Instruction – Reproduce the data verbatim, from the line containing "Click the avg CLL red value 4.095881" up to and including the line containing "click(x=36, y=170)".

Data lines –
------

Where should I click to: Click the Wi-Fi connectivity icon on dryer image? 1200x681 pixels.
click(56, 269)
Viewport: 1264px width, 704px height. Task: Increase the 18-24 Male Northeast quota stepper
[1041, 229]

------

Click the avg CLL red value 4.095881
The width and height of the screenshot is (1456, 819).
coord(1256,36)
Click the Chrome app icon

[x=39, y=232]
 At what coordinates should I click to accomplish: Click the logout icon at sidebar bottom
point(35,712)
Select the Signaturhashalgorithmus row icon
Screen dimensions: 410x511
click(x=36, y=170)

------

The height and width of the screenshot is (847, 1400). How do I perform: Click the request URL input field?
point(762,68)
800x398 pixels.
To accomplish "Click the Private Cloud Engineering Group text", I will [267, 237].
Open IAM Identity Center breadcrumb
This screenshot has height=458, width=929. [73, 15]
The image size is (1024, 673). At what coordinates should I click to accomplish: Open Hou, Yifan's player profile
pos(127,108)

------

Written solution –
Click the avg CLL red value 4.095881
The width and height of the screenshot is (1456, 819).
coord(1256,36)
Click the Chrome app icon

[x=39, y=232]
 At what coordinates should I click to accomplish: Click the logout icon at sidebar bottom
point(35,712)
Select the Signaturhashalgorithmus row icon
Screen dimensions: 410x511
click(x=36, y=170)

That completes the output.